▶ **PROBLEM TO SOLVE**
Write out the lines below word for word, leaving out the pictures.

▶ **PROVIDED ENTRIES**
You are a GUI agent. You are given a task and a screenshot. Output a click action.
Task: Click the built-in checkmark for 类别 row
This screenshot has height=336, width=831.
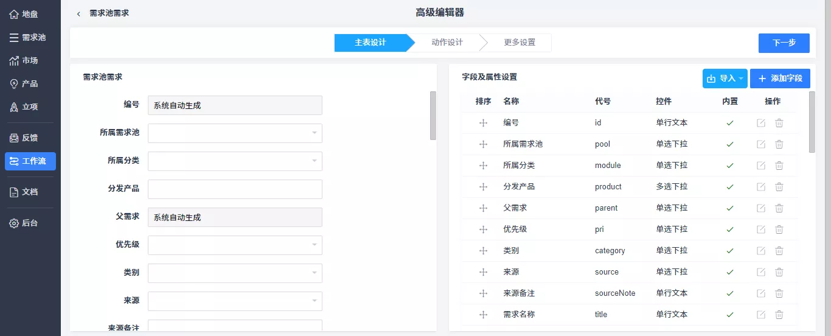pyautogui.click(x=730, y=251)
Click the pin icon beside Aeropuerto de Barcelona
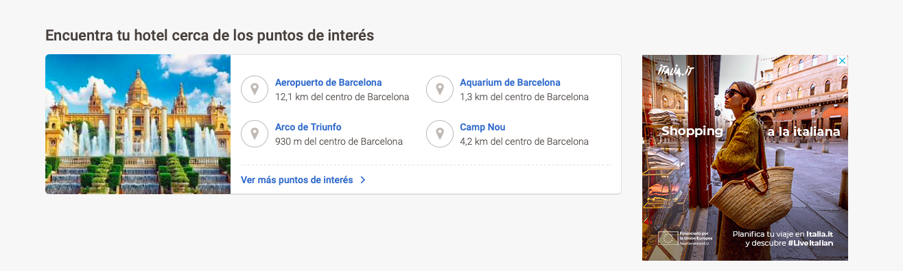The width and height of the screenshot is (903, 271). pyautogui.click(x=255, y=89)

▶ **THE SOLUTION**
You are a GUI agent. You are given a task and a screenshot. Output a click action.
Task: Click the built-in checkmark for 类别 row
This screenshot has height=336, width=831.
pyautogui.click(x=730, y=251)
Click the pin icon beside Aeropuerto de Barcelona
The width and height of the screenshot is (903, 271). pyautogui.click(x=255, y=89)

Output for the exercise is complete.